Content starts

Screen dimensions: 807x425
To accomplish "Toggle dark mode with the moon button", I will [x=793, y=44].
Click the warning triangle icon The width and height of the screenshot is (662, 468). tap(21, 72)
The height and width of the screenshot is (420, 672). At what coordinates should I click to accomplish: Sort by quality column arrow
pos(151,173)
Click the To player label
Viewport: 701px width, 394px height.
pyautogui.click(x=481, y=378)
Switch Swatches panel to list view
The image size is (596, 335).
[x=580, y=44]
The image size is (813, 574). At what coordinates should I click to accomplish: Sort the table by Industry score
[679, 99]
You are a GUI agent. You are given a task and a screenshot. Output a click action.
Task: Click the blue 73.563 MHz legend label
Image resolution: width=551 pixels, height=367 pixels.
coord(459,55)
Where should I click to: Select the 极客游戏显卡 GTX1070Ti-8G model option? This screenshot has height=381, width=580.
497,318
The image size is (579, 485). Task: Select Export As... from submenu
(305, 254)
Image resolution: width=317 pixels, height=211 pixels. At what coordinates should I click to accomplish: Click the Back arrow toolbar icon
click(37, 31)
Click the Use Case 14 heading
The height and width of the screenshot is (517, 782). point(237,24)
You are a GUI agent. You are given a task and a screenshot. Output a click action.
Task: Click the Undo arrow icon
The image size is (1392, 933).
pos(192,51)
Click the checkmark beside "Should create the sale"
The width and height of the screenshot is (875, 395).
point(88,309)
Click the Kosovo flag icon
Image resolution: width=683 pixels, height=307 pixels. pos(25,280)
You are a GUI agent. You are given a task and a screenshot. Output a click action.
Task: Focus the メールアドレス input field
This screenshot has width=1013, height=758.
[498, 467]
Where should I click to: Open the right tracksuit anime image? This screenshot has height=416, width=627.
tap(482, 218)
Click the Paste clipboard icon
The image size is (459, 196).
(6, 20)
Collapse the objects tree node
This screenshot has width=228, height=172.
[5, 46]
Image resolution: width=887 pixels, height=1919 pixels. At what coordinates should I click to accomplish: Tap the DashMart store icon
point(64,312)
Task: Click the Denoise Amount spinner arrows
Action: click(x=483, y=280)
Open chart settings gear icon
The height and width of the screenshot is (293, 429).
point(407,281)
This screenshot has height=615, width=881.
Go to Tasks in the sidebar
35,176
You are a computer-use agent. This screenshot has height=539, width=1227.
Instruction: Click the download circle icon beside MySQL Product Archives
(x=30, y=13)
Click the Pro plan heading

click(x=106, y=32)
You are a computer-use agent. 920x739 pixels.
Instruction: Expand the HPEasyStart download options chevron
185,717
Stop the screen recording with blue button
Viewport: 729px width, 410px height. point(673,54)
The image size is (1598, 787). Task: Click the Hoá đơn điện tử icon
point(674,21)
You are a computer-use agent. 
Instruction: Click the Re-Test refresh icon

Content ends

Using the data above, tally each line that contains "label". Write only the total.

Answer to the exercise: 2